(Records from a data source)
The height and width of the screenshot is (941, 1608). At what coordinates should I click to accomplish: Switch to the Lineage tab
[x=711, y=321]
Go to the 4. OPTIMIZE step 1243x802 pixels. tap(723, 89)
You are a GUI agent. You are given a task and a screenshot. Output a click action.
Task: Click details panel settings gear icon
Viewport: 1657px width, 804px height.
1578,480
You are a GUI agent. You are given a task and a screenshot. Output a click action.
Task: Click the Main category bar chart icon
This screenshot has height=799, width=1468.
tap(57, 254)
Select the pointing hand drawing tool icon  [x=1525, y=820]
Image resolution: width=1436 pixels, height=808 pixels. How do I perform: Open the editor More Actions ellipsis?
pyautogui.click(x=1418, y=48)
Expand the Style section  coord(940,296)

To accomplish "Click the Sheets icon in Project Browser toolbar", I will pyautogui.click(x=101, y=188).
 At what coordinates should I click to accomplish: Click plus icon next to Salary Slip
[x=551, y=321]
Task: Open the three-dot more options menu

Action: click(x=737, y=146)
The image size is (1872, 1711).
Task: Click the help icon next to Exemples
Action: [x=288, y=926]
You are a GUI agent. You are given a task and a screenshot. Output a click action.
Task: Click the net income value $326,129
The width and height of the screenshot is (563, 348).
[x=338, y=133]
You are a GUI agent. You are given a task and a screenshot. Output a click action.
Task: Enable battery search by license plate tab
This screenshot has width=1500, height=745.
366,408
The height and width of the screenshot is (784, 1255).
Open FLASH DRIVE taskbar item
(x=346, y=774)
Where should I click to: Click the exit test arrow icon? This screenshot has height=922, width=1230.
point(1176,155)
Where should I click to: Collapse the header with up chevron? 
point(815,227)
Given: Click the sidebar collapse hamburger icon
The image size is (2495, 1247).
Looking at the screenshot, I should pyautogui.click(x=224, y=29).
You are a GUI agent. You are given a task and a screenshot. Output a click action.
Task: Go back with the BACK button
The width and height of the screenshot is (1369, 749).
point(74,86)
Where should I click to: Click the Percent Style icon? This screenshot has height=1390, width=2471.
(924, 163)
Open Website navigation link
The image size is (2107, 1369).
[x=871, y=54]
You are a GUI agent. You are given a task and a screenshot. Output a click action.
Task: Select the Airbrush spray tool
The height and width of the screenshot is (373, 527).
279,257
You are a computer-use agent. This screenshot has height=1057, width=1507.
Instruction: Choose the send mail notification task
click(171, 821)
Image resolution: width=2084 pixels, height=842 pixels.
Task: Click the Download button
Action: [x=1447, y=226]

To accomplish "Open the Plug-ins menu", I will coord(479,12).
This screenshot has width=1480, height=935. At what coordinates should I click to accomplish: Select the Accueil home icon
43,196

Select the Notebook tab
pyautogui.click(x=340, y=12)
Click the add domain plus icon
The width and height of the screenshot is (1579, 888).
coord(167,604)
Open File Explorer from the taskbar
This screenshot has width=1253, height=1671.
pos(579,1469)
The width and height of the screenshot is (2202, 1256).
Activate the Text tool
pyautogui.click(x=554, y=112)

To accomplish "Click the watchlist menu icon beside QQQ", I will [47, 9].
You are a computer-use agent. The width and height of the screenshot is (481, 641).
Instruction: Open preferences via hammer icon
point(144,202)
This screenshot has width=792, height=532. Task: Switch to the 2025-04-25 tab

### TASK TO COMPLETE
Search the records for the word "computer", then list every line that has it.

### FINAL ANSWER
You are a computer-use agent. This screenshot has height=1057, width=1507.
You are a computer-use agent. The width and height of the screenshot is (481, 641).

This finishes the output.